Indeed, the two are related. If we had not suffered through seven tedious years of opera seria with Barack Obama, of sanctimonious liberalism and dangerous political correctness, fewer of our fellow citizens would be susceptible to the charms of Donald Trump. No Obama, no Trump, we suspect. Indeed, no Jeb Bush and the prospect of a dynastic Bush-Clinton race, no Trump.


But we are where we are. The Trump opera buffa is going strong — but it’s getting less funny by the day. We have enough trust in the American people to believe they will eventually bring the curtain down. And as in The Marriage of Figaro, where all efforts to persuade the count fail, our national opera buffa won’t end by convincing Donald Trump of anything: The vain protagonist with an overweening ego has to be humiliated or at least defeated if there is to be a happy ending.

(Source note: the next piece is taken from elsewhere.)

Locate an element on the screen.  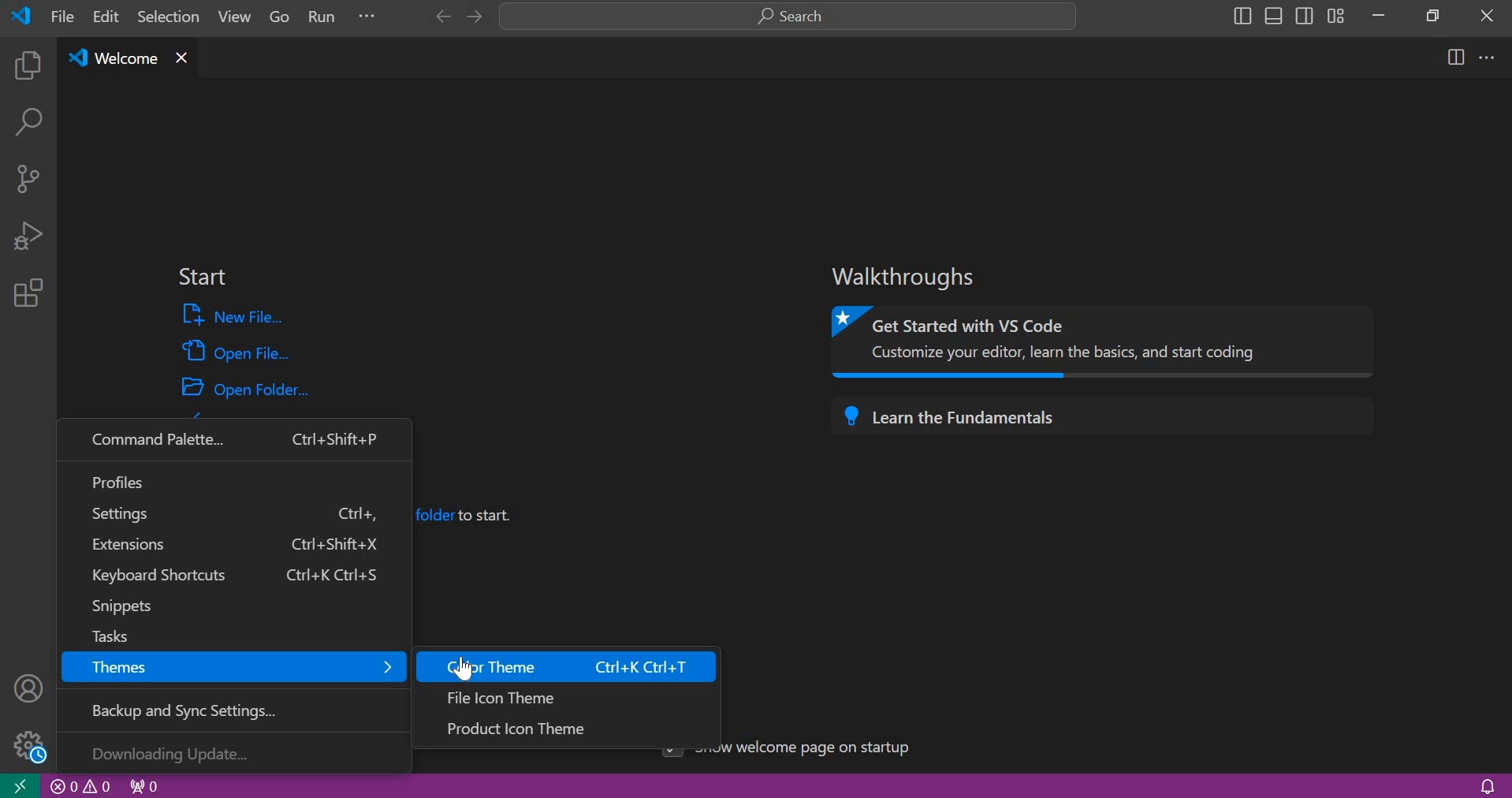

So all hopes — and we, too, have entertained them — that Trump will suffer a embarrassment or two and abashedly withdraw from the race can be put aside. All hopes of conciliating Trump can be abandoned. Trump will have to be defeated. The decisive turn in the plot we’re anticipating will be Donald Trump standing in front of a crowd in a hotel ballroom in Des Moines on the evening of February 1 as a loser. And then Donald Trump standing once more in front of a crowd in a hotel ballroom, in Manchester, N.H., on the evening of February 9 — a loser again.


How likely is this? Quite likely. Right now, Trump leads Ted Cruz in Iowa in the Real Clear Politics polling average by only a small margin. He actually trails Cruz, and barely leads Marco Rubio, in probably the best recent Iowa survey, done by Monmouth University. I was in Iowa last week. The people with whom I spoke were not Trump aficionados. Their judgments may therefore be distorted. But their honest belief was that Trump had little room to grow — and that he might well fall, with many Iowans rethinking their initial attraction to his colorful braggadocio as the caucuses draw near.


As for New Hampshire—there Trump does lead, with a bit above a quarter of the vote. But a recent survey that tried to identify likely primary voters had Trump basically tied with Marco Rubio at about a fifth of the vote. And Trump is more likely to get weaker in New Hampshire than stronger. His overwhelming advantage in free media coverage will start to diminish as we approach actual voting. His recent call for the exclusion of all Muslims reeks not of strength but of desperation. He’s become an attention addict who needs to inject stronger and stronger doses of outrage. That works for a while. But it doesn’t end well.


As the curtain falls on Figaro, all the characters join in an ensemble:



This day of torment, Of caprices and folly, Love can end Only in contentment and joy.



Mozart and Lorenzo Da Ponte didn’t actually believe that love always wins out. Tough-minded plotting and bold action by the other protagonists are needed to produce the desired outcome. The same is true in our drama. Unlike in Figaro, we won’t see even a pretense of repentance and reformation from Donald Trump (though has the count, at the end of Figaro, truly mended his ways?). But if Marco Rubio, Ted Cruz, and Chris Christie keep their heads and act with the same boldness and cunning as Susanna and Figaro and the countess, our little opera buffa can also end in contentment and joy.